--- Supplied entries ---
==========
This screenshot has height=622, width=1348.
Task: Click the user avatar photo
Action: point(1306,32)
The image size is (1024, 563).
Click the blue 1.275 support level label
==========
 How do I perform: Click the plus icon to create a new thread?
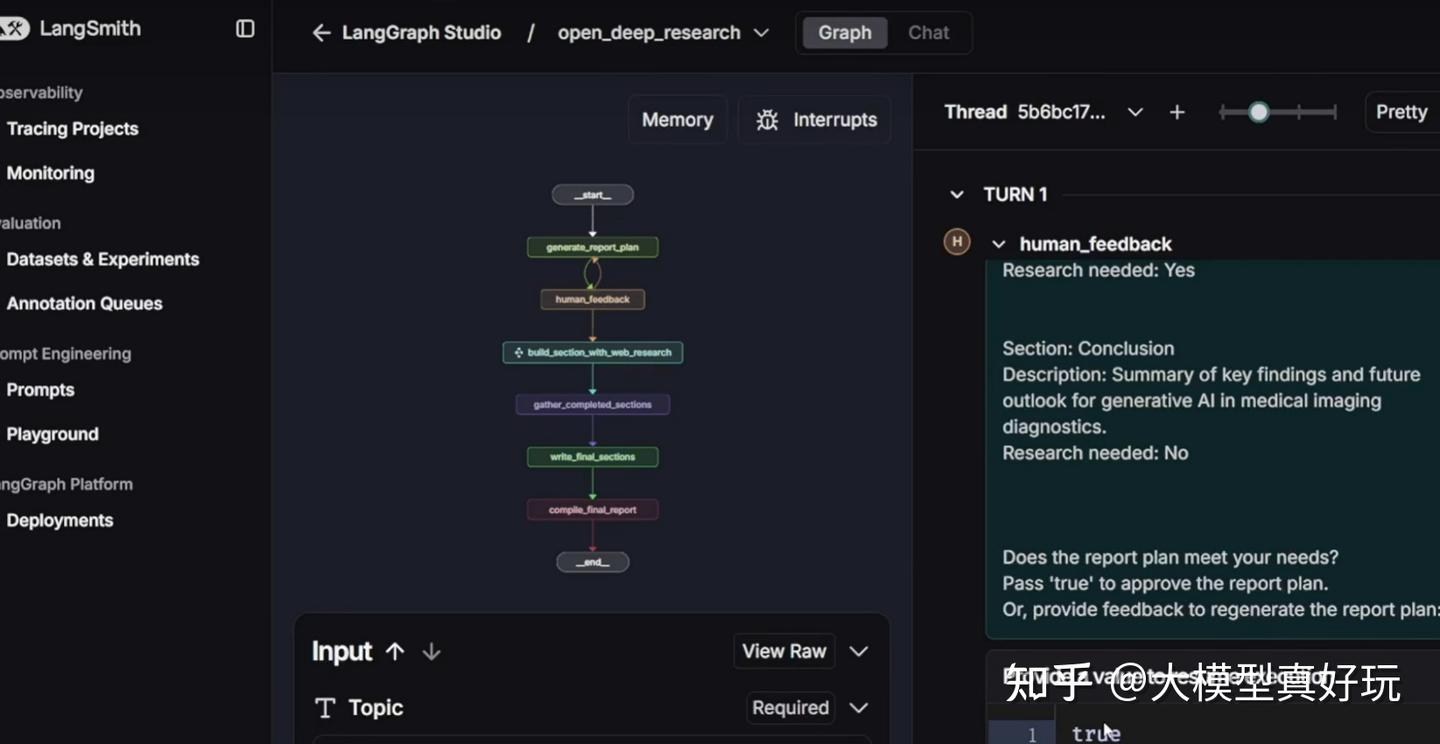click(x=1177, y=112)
==========
--- Assignment ---
In the listing above, find the line containing "The image size is (1024, 563)." and the line containing "Click the blue 1.275 support level label", then retype both and every line between them exactly, with nothing else.

--- Solution to this exercise ---
The image size is (1024, 563).
Click the blue 1.275 support level label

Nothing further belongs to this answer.